• [Document extract]:
·····

#### Convert input-and-label pairs to a single train and a eval jsonl

In [19]:
import json
import glob
import os
from sklearn.model_selection import train_test_split
import random



In [20]:
filtered_pairs= "./InputNLabel/filtred_labels"
file_and_limits = {
    "./InputNLabel/filtered_labels/filtered_formatted.json": 30,
    "./InputNLabel/filtered_labels/filtered_randoms.json": 30,
    "./InputNLabel/filtered_labels/filtered_receipts.json": 30,
    "./InputNLabel/filtered_labels/filtered_reports.json": 10,
    "./InputNLabel/prompt_sensitive_translated/formatted_2.json": 300,
    "./InputNLabel/prompt_sensitive_translated/random_2.json": 300,
    "./InputNLabel/prompt_sensitive_translated/receipts_2.json": 300,
    "./InputNLabel/prompt_sensitive_translated/reports_2.json": 300,
}


train_output_file = "train.jsonl"
eval_output_file = "eval.jsonl"

all_data = []


for file_path, limit in file_and_limits.items():
    with open(file_path, "r", encoding="utf-8") as file:
        data = file.read().strip()

        # Fix concatenated JSON objects
        objs = data.split("}{")

        parsed_objs = []
        for i, obj in enumerate(objs):
            if not obj.startswith("{"):
                obj = "{" + obj
            if not obj.endswith("}"):
                obj = obj + "}"

·····

• [Available data]:
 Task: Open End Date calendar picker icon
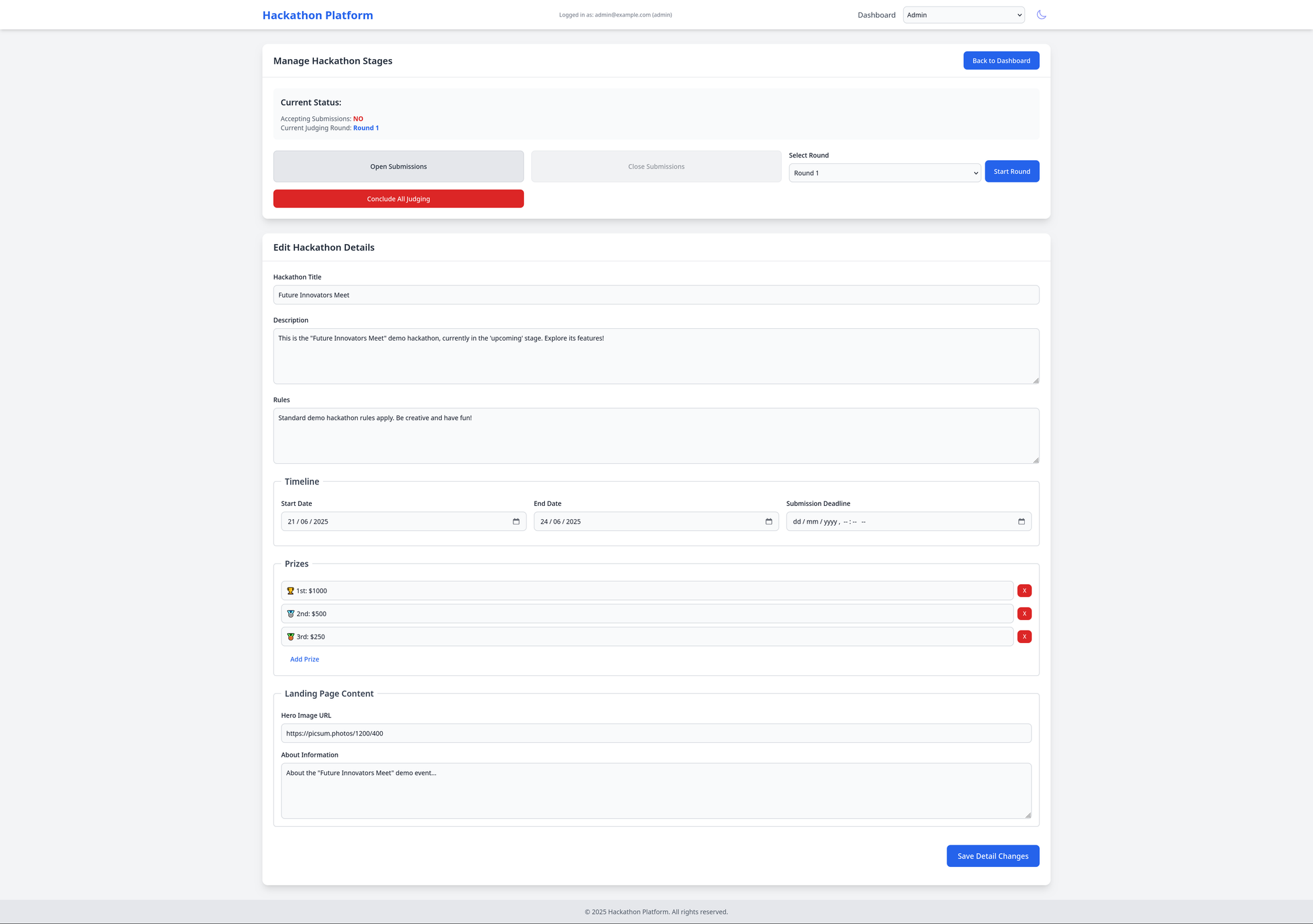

·····

• [What the task asks]: Carry on the code that converts input-and-label pairs into a train and an eval JSONL file, starting right after its last line.

• [Task answer]:
            try:
                parsed = json.loads(obj)
                parsed_objs.append(parsed)
            except json.JSONDecodeError as e:
                print(f"Error decoding JSON in file {file_path}, object {i}: {e}")

        print(f"Loaded {len(parsed_objs)} valid objects from {file_path}")

        # Shuffle and select specified limit
        random.shuffle(parsed_objs)
        limited_data = parsed_objs[:limit]

        print(f"Using {len(limited_data)} objects from {file_path}")
        all_data.extend(limited_data)

print(f"Total combined dataset size: {len(all_data)}")

# Split combined data (90% train, 10% eval)
train_data, eval_data = train_test_split(all_data, test_size=0.1, random_state=42)


# Save train data
with open(train_output_file, "w", encoding="utf-8") as f:
    for item in train_data:
        json.dump(item, f, ensure_ascii=False)
        f.write("\n")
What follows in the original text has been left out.